Task →
Quote the lines below from the line with "Go to the Home page" up to and including the line with "The image size", leaving out the pictures.

The data →
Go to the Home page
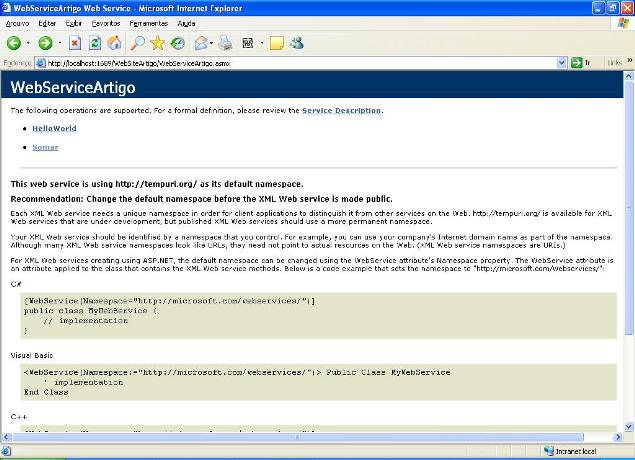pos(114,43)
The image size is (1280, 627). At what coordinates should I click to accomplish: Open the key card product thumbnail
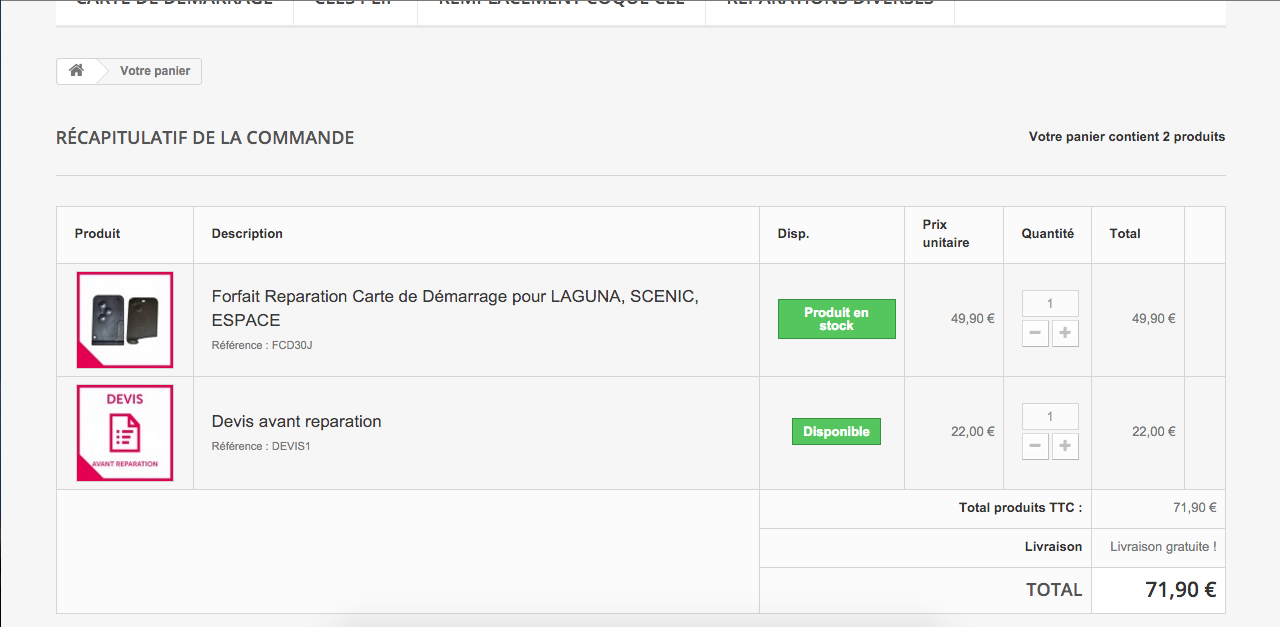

==

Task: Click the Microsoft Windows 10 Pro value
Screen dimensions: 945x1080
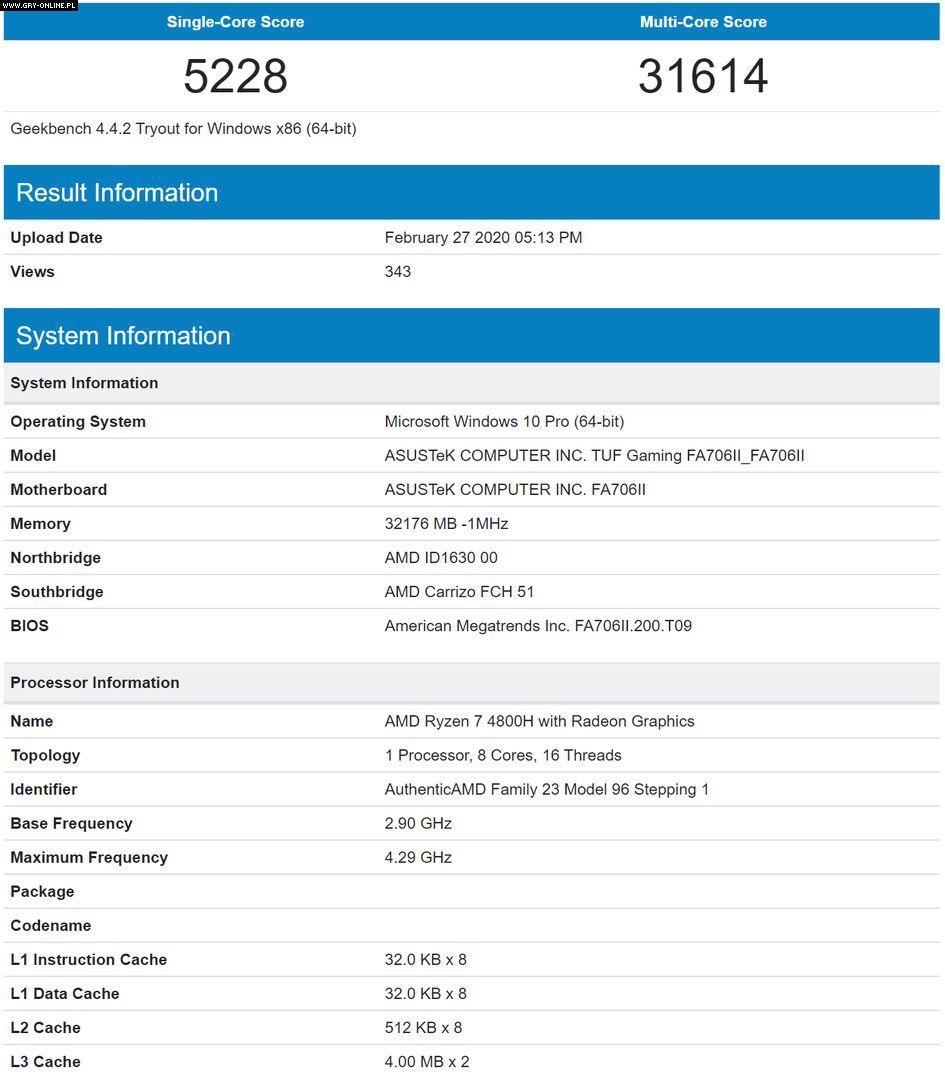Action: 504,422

Correct output →
Go to the Home page
pos(114,43)
The image size is (1280, 627). At what coordinates should I click to accomplish: Open the key card product thumbnail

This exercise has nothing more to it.